To me the biggest thing that stands in the way of sane speed limits is the law enforcement industrial complex. They purposely set regulations that most everyone sees fit to break. They notate how unsafe the roads are simply in light of the fact that there is so much speed. Not whether really the road has some unsafe characteristic. So, they ask for more police to monitor speeds. More police means that they are able to write more tickets. More tickets means more crime and therefore the need for more police. More tickets, more crime, more police and on and on. It is a cash cow and they are not going to let go of it easily.

#33 from Ed Nutter at 8:11 am on Aug 19, 2008

I don't know what the passenger miles per gallon of a jetliner is, but here are a couple of points of comparison.

I've taken two long road trips this year in my 1995 Toyota Previa. The first one covered about 1400 miles with five people and all our luggage packed around us internally. The second covered about 1200 miles with seven people. All the external luggage was behind the van on a platform supported by the trailer hitch and steadied with straps to the luggage rack on top.

Both trips started in San Diego, and both destinations were many many miles from an airport. They didn't even have long distance bus service.

On the 1400 mile trip, about 15% was twisty turny mountain driving. The 1200 mile trip was nearly all freeway, but climbed from sea level to 9000 ft., then down to 6000.

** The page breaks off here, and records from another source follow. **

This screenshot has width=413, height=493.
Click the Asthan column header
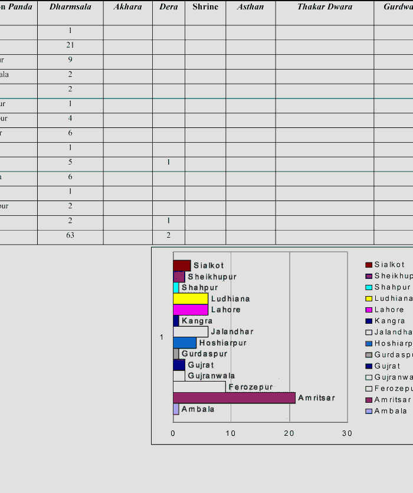coord(250,7)
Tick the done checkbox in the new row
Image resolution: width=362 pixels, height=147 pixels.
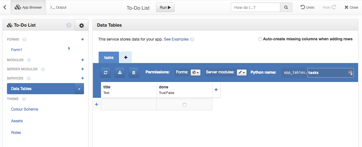pyautogui.click(x=185, y=105)
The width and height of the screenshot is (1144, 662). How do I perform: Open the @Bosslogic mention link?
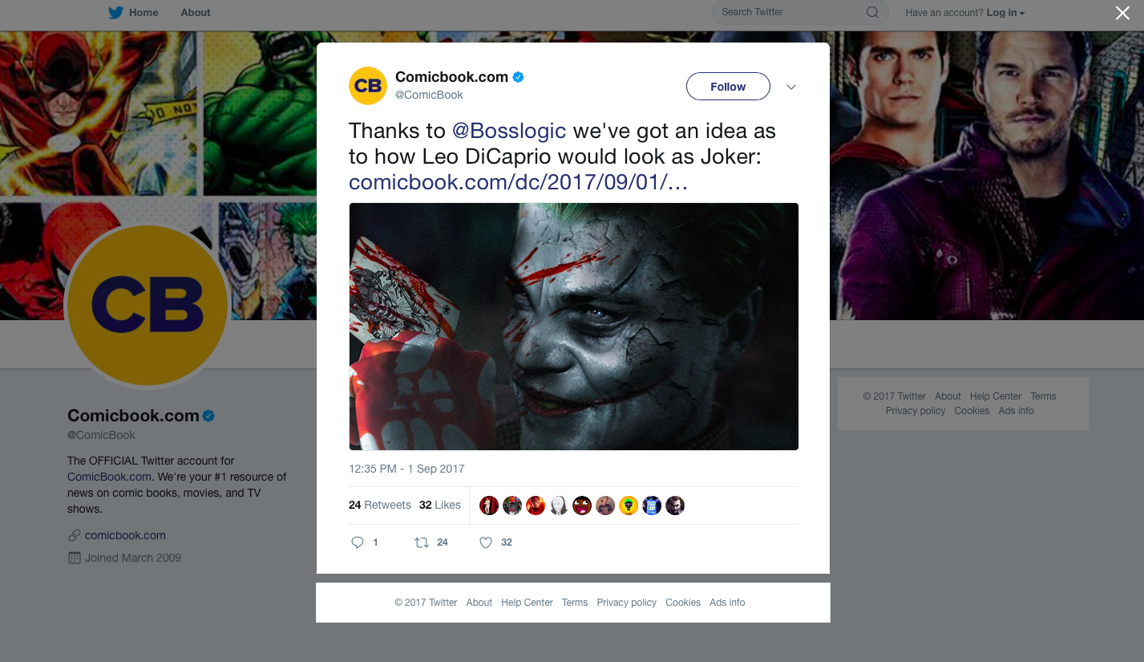tap(509, 131)
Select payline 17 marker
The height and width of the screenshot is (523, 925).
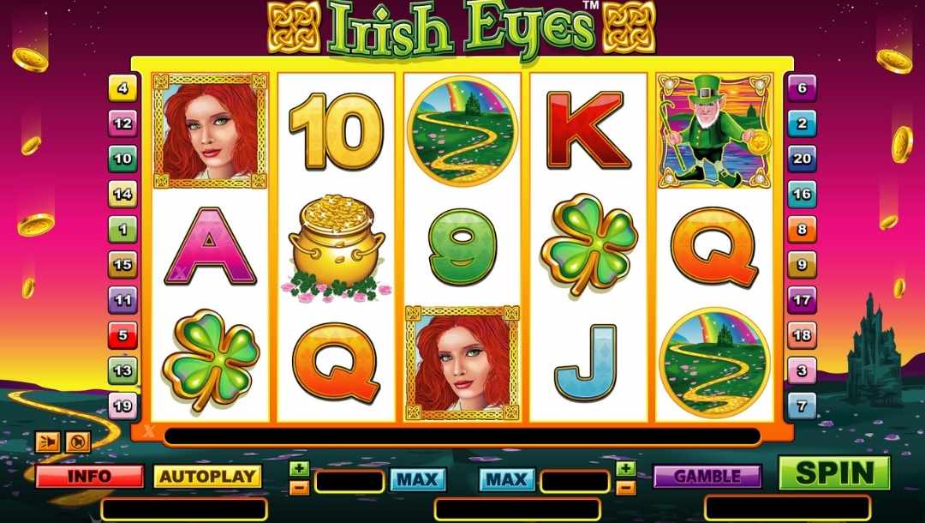(802, 300)
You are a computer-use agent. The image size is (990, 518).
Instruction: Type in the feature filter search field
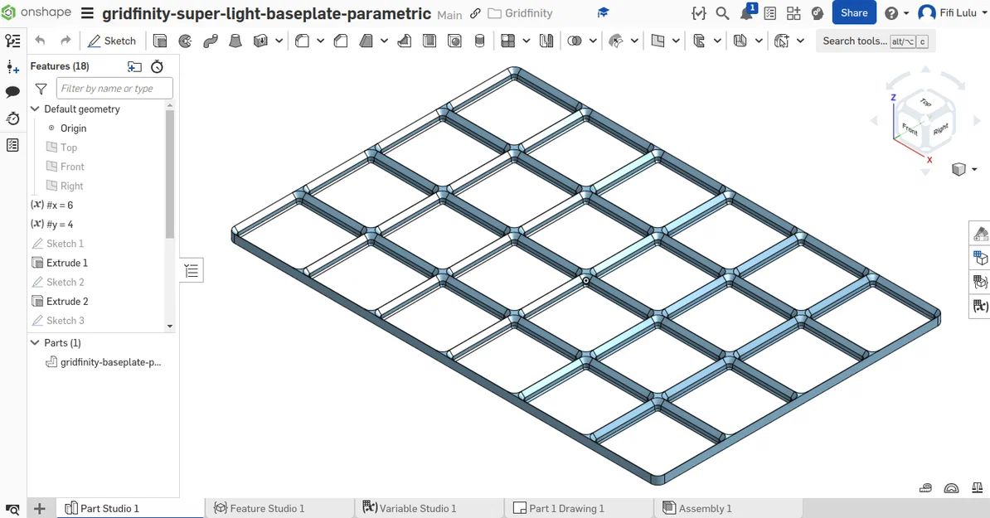pos(114,88)
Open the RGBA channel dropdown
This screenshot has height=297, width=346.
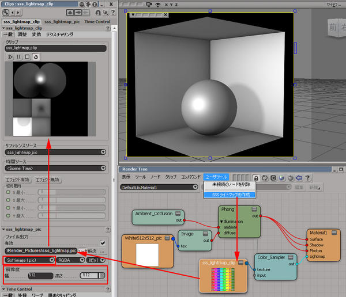pos(72,260)
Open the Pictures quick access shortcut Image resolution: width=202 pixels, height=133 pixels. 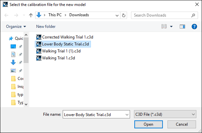pyautogui.click(x=13, y=70)
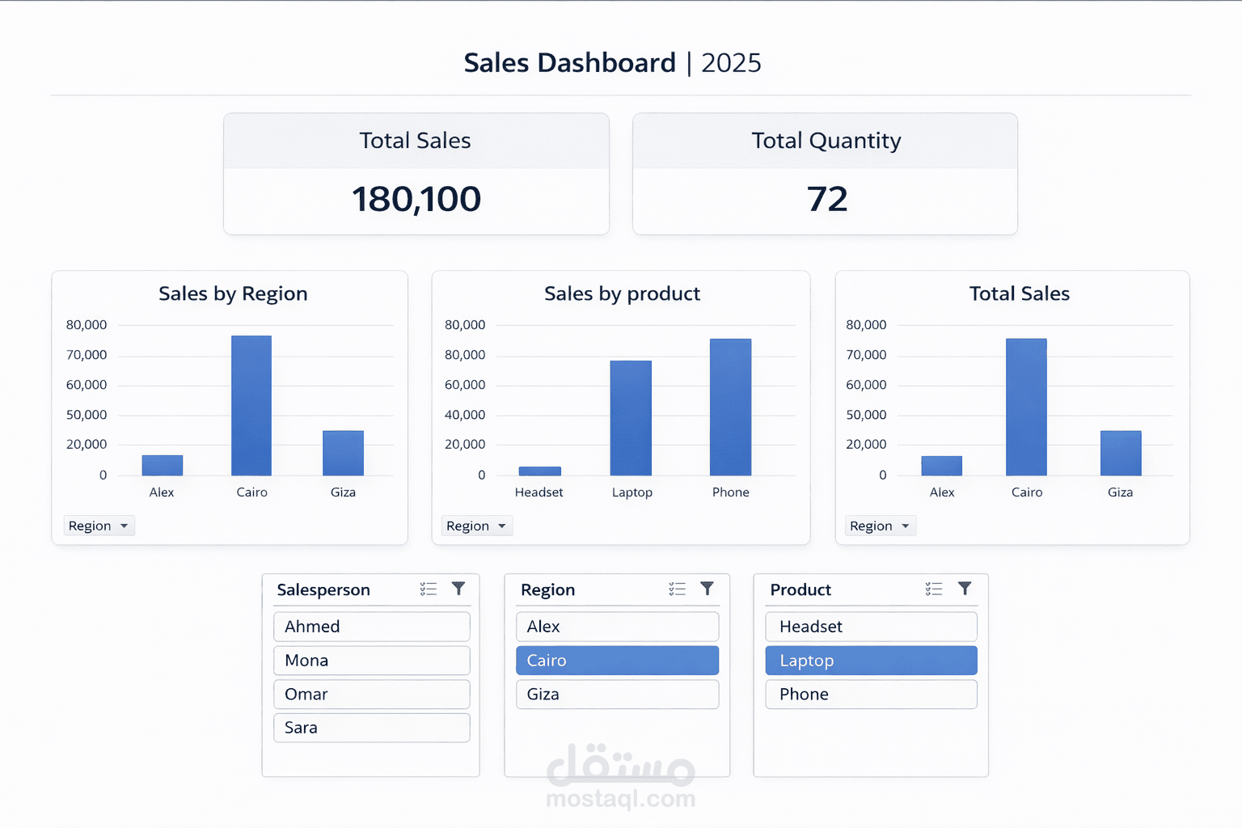
Task: Deselect Laptop in the Product slicer
Action: point(871,660)
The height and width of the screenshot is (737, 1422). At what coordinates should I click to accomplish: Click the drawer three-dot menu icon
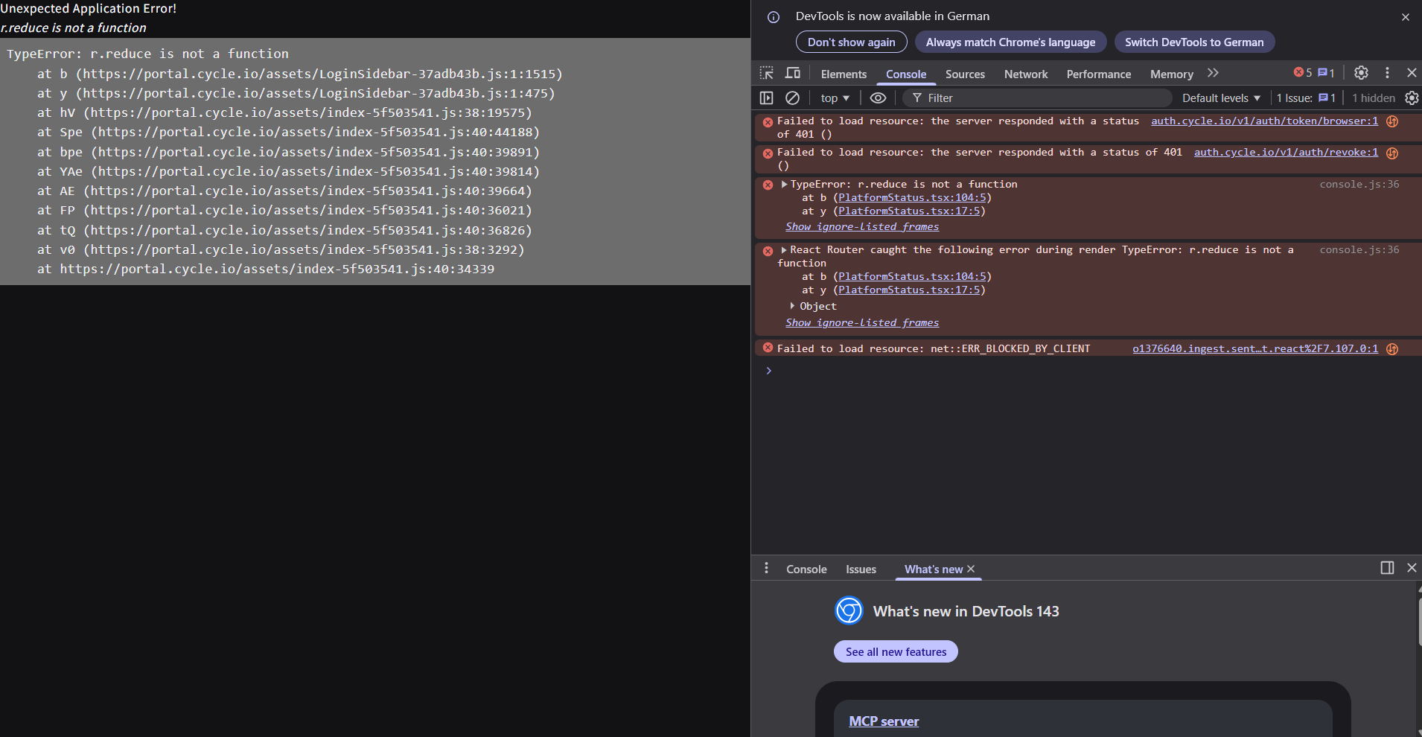pos(766,569)
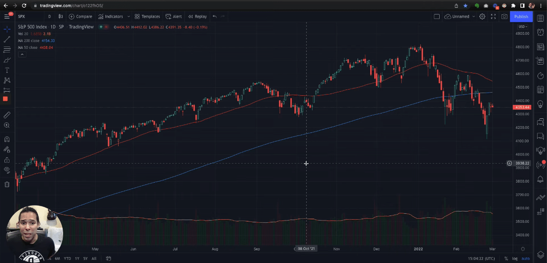Open the measure ruler tool

click(x=7, y=115)
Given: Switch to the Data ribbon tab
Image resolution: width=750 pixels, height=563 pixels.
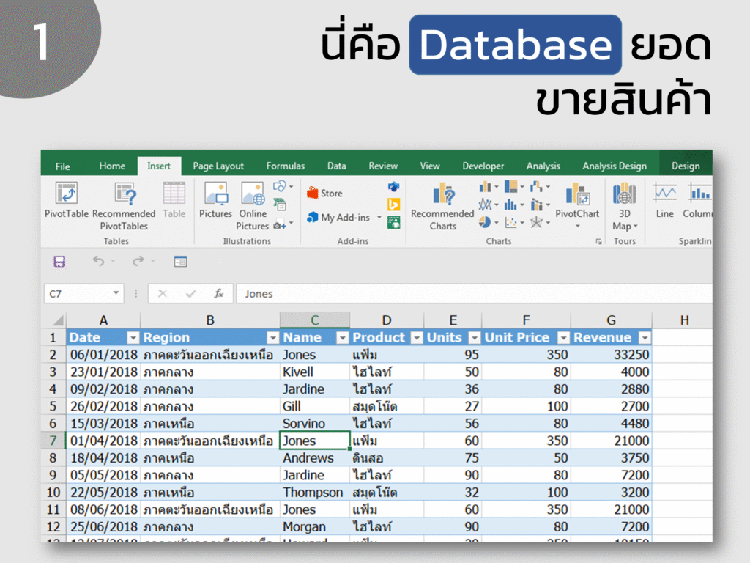Looking at the screenshot, I should point(336,166).
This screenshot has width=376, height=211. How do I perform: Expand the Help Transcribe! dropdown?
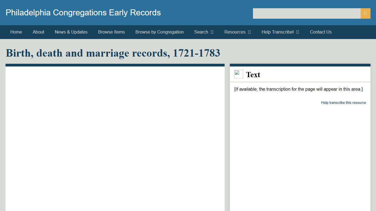point(280,32)
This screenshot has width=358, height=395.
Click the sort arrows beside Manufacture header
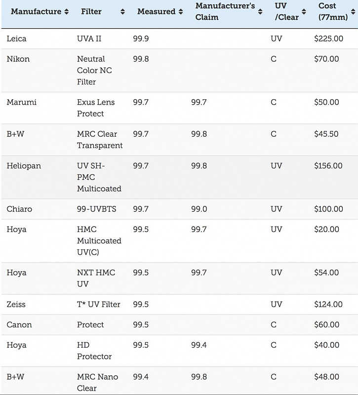[66, 11]
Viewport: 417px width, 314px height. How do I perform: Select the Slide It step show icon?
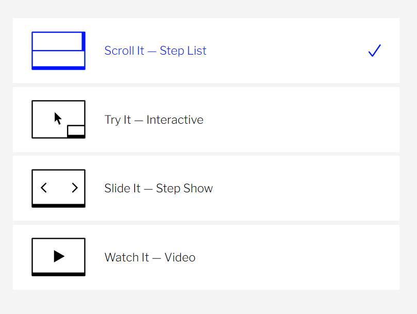point(58,188)
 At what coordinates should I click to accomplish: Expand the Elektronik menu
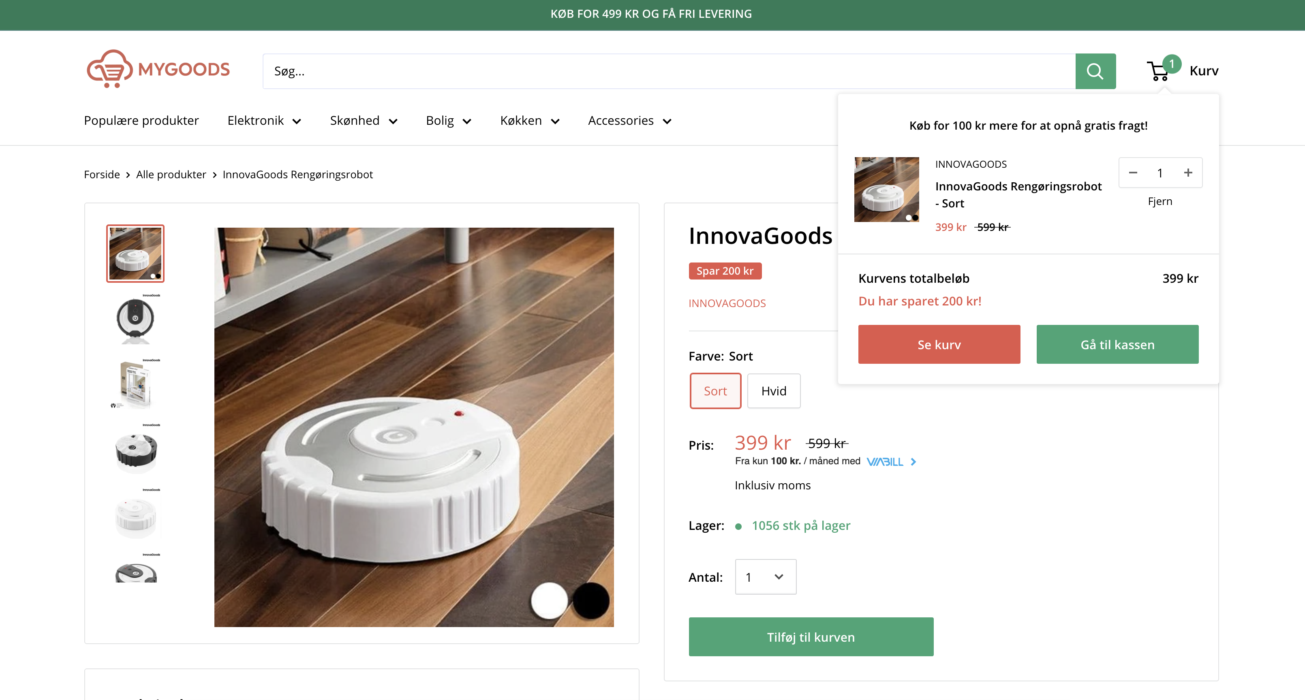pyautogui.click(x=264, y=121)
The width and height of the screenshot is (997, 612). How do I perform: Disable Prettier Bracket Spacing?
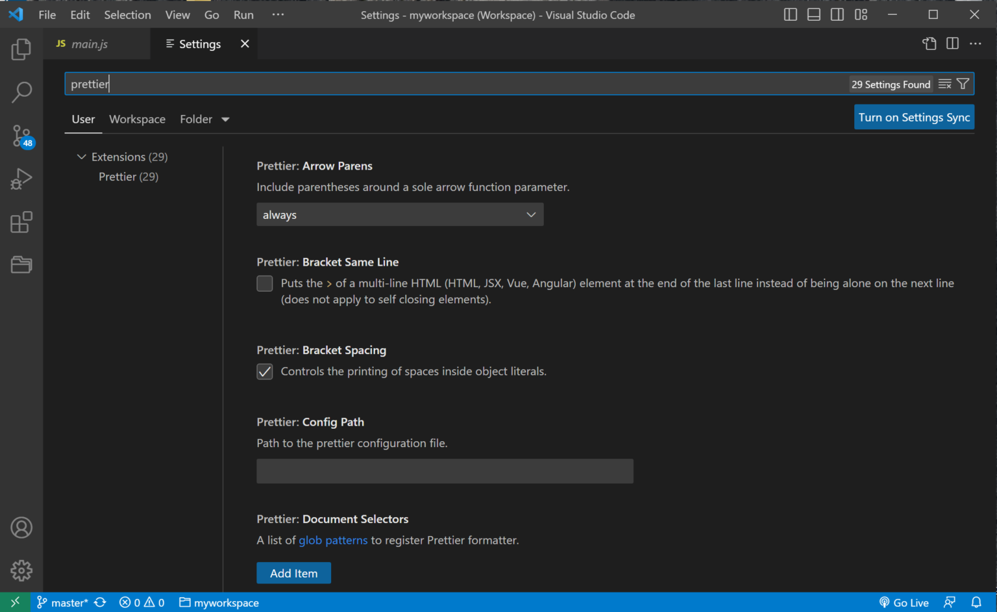[x=264, y=371]
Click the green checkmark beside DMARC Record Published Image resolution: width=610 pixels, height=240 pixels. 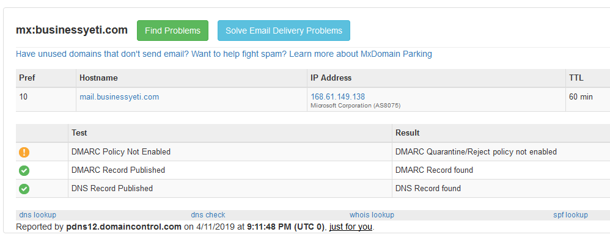pos(24,170)
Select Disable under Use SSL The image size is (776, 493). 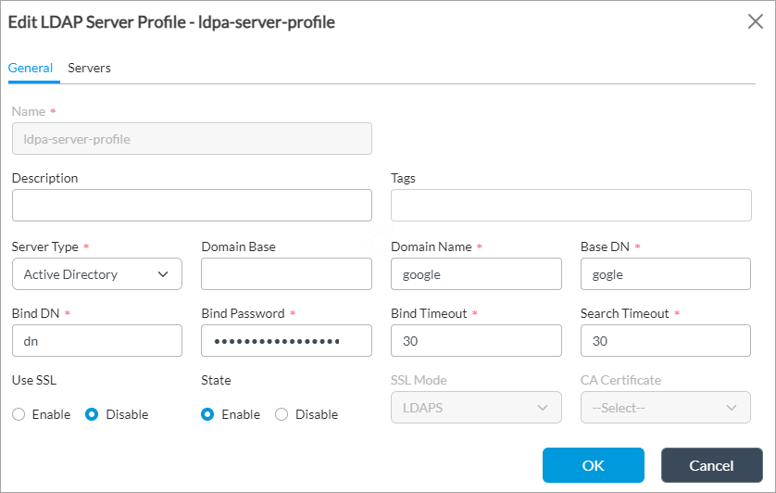[93, 414]
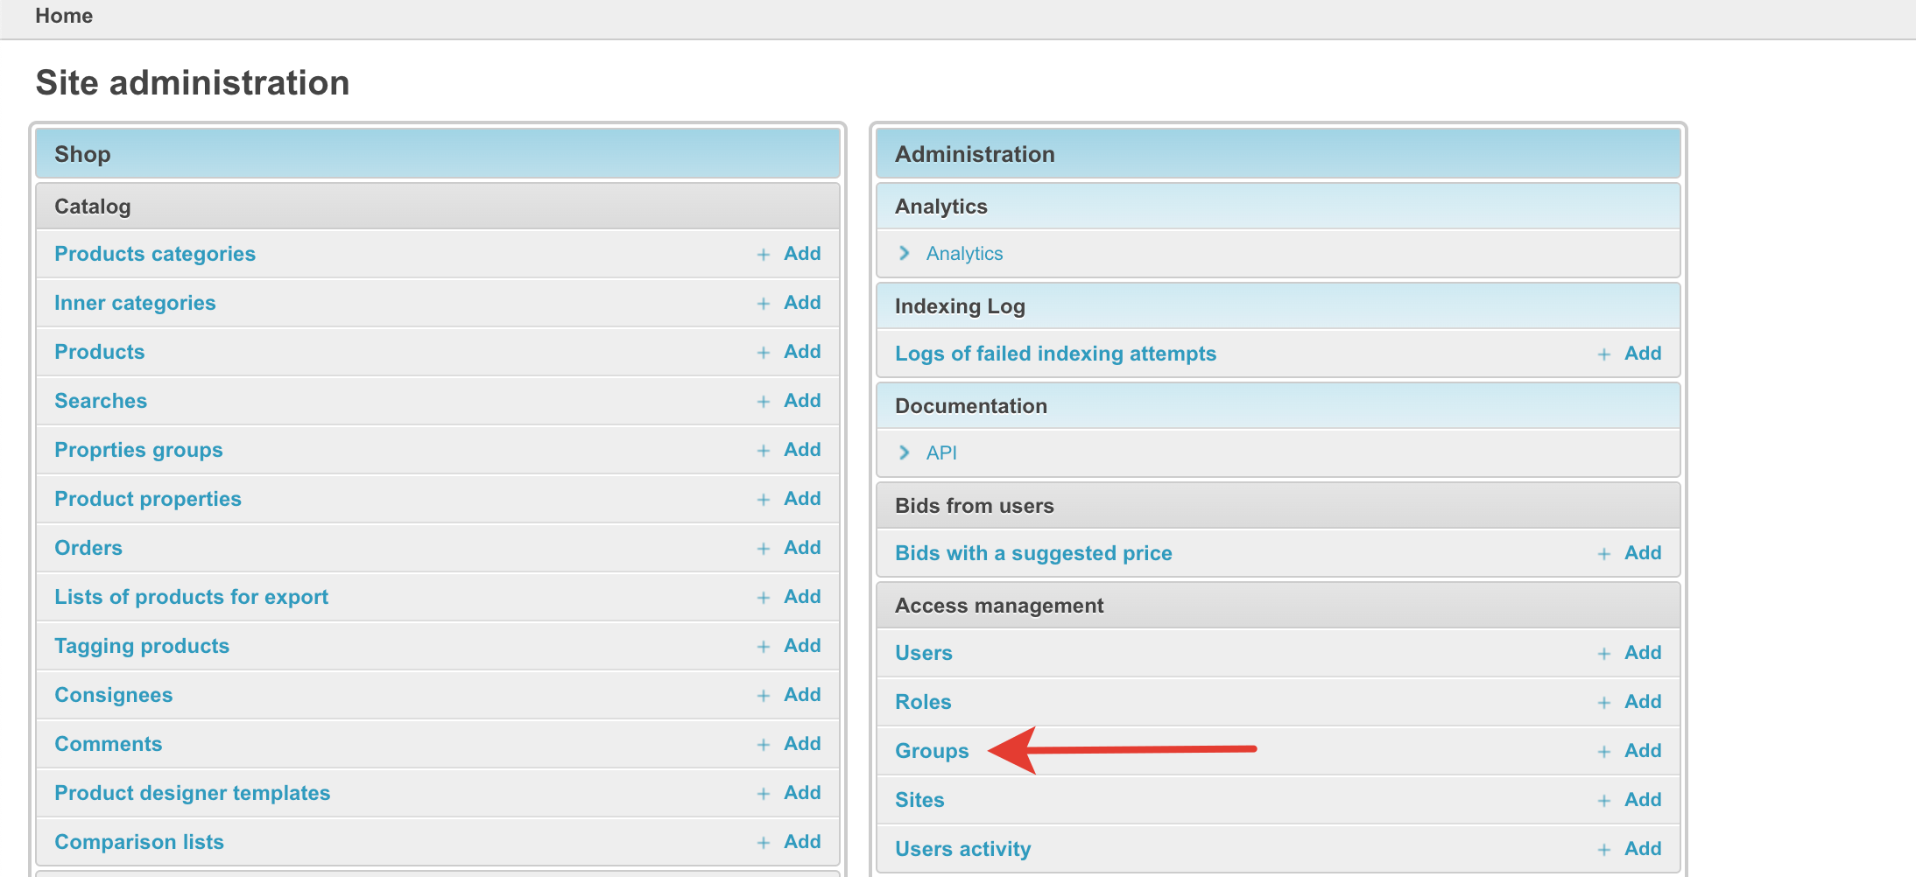The width and height of the screenshot is (1916, 877).
Task: Open the API documentation link
Action: [941, 453]
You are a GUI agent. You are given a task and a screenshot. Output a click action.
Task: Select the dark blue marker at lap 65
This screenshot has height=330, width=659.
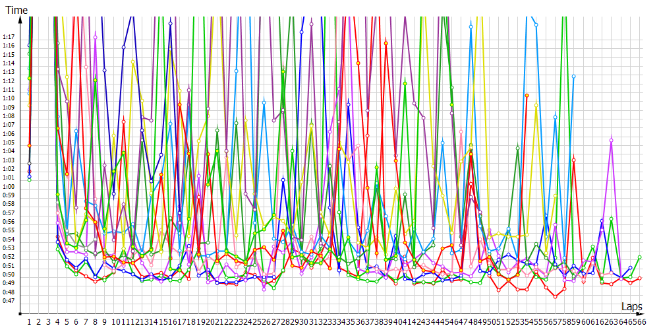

Cutting past the math to the chase, I got just over 100 passenger miles per gallon on the 1400 mile trip, and barely under 150 passenger miles per gallon on the 1200 mile trip.

We drove at just about the speed limit (65-70 mph) nearly the entire freeway time.

If someone knows how much JP it takes to fly a loaded 737 from San Diego to Sacramento or Red Bluff and back then we can make a comparison.

#34 from Ed Nutter at 8:19 am on Aug 19, 2008

A related consideration:

On any long road trip, especially with kids, allow an extra 15 minutes per bladder per 250 miles.

The aircraft keeps going while folks hit the latrine. Neither does it stop when someone wants to buy a candy bar.